Records from a dataset
★ ★ ★ ★ ★

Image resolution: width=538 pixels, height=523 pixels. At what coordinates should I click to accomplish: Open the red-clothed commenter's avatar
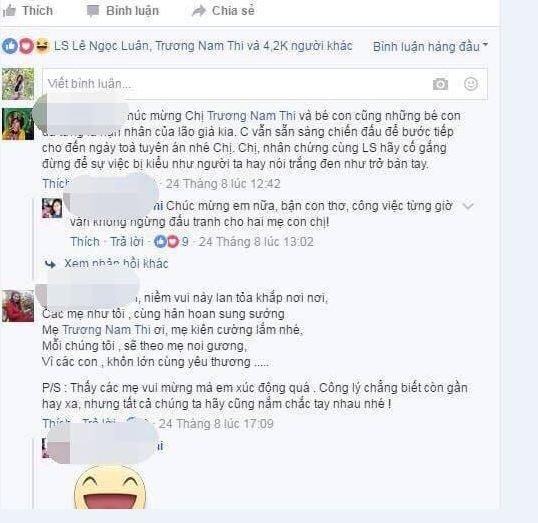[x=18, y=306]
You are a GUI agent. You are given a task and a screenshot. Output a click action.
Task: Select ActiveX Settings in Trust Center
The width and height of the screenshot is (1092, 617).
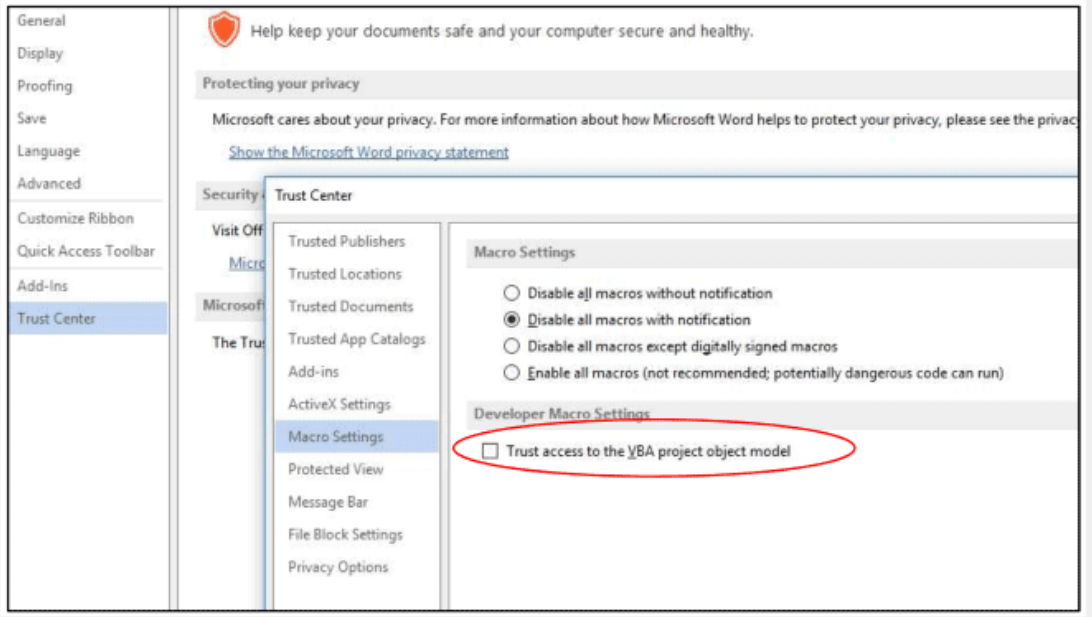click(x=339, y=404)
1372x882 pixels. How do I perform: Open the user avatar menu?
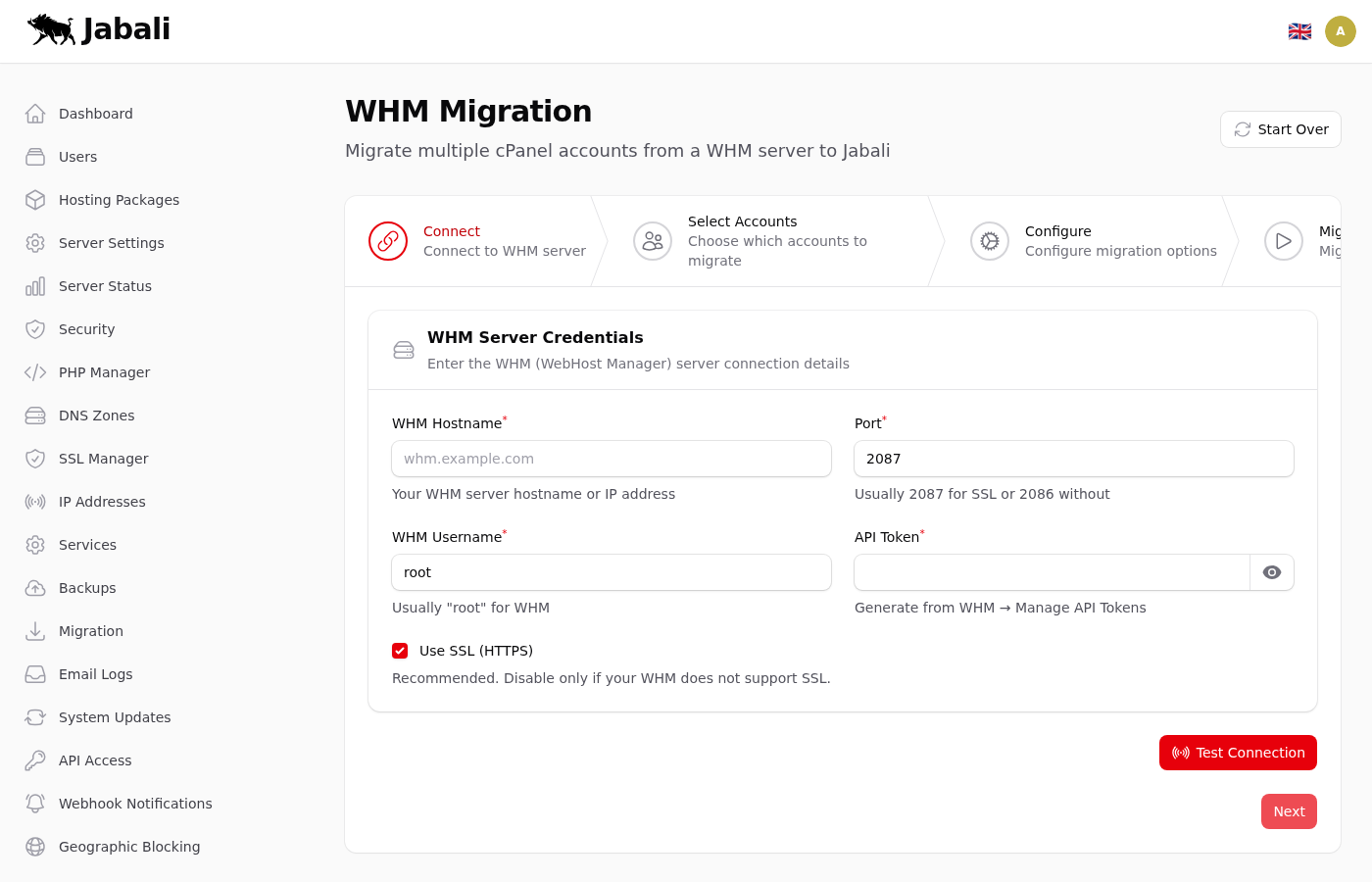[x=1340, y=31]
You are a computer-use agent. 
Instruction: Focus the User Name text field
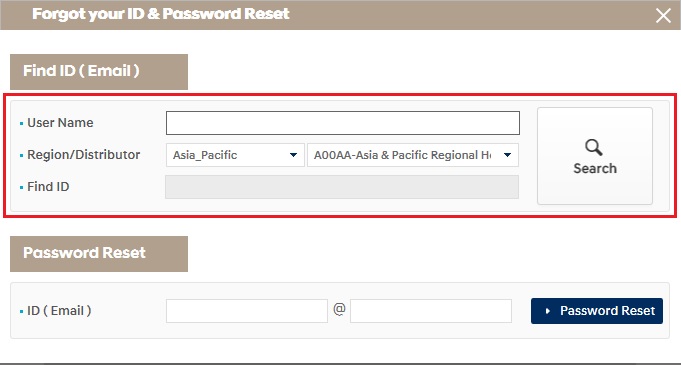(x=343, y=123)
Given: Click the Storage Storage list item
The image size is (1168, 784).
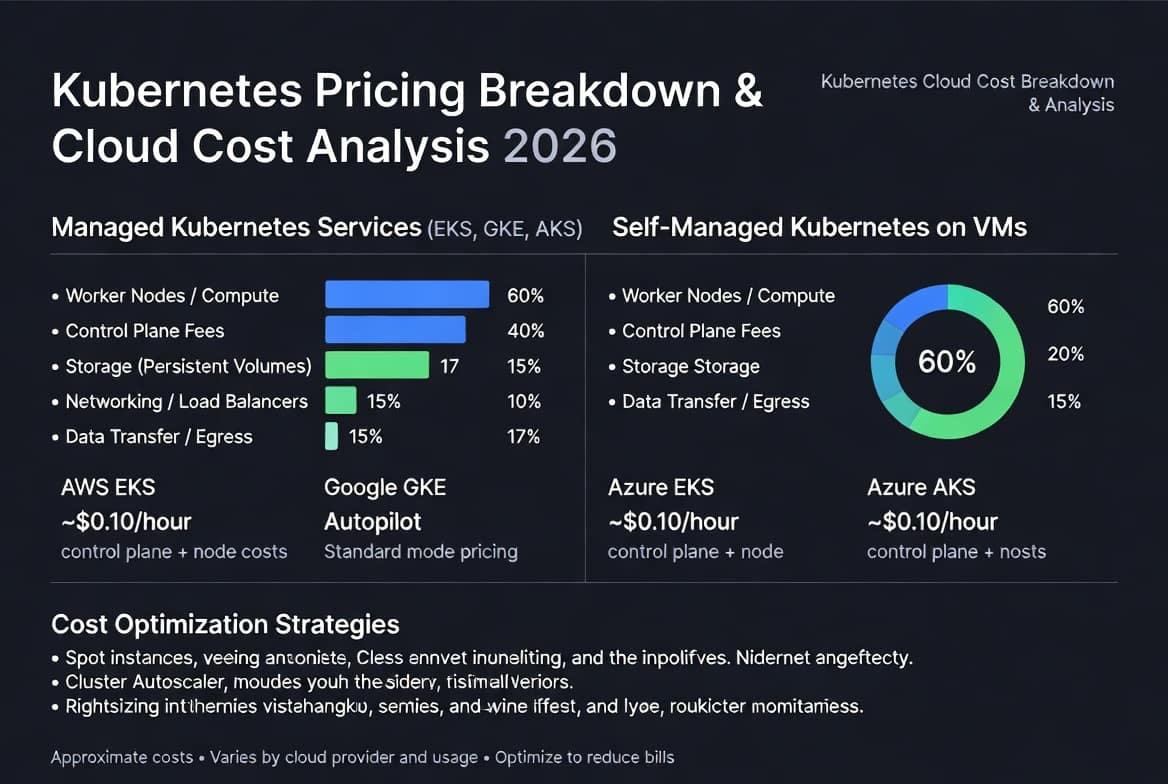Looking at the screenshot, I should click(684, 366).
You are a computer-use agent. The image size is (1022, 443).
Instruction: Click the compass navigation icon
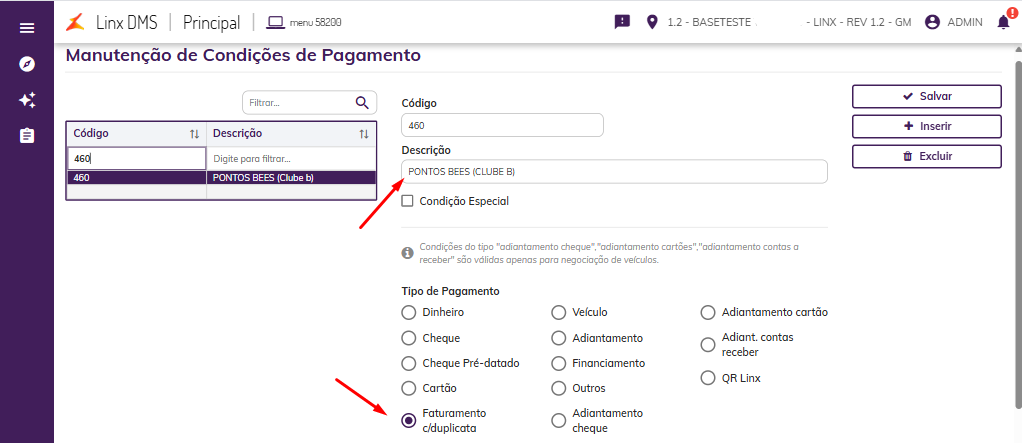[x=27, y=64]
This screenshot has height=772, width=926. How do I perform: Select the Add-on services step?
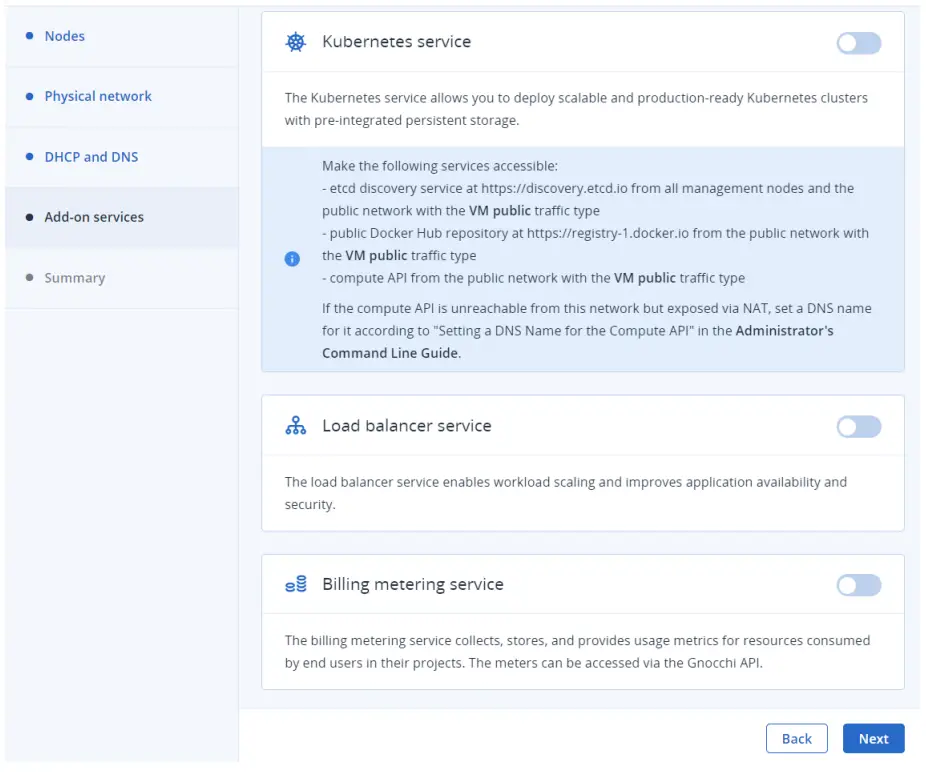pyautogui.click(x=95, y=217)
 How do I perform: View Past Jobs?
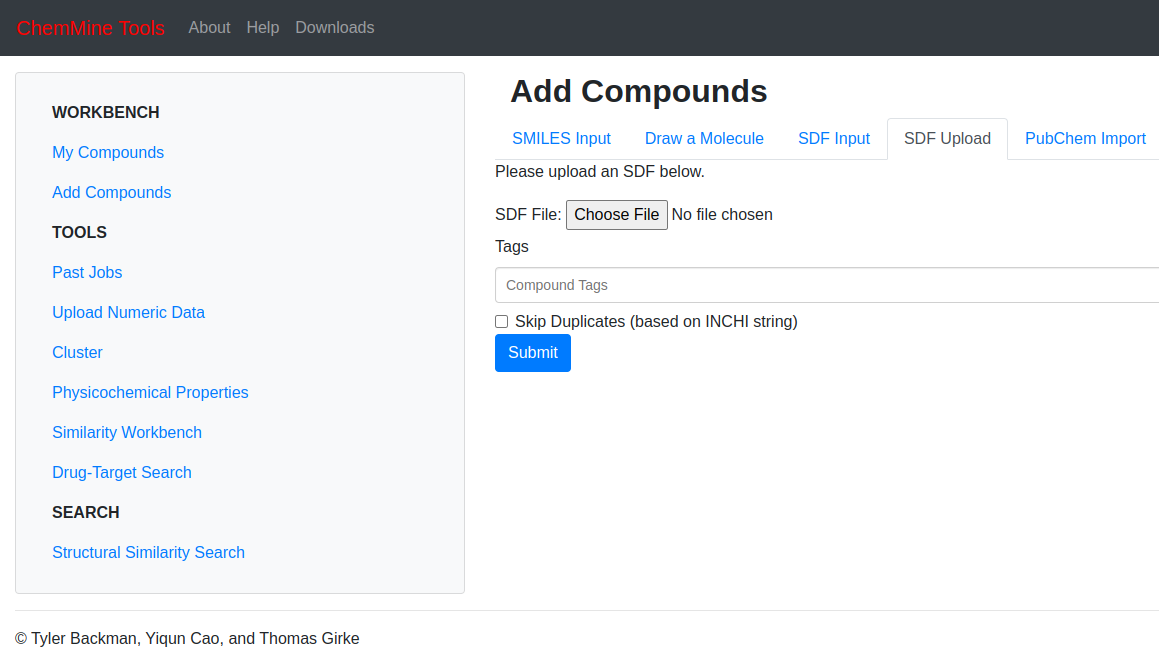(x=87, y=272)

★ ★ ★ ★ ★

Instructions to follow: Check every line of the data for the string "computer". Give the number of lines that have it, and only that.

Output for this task: 2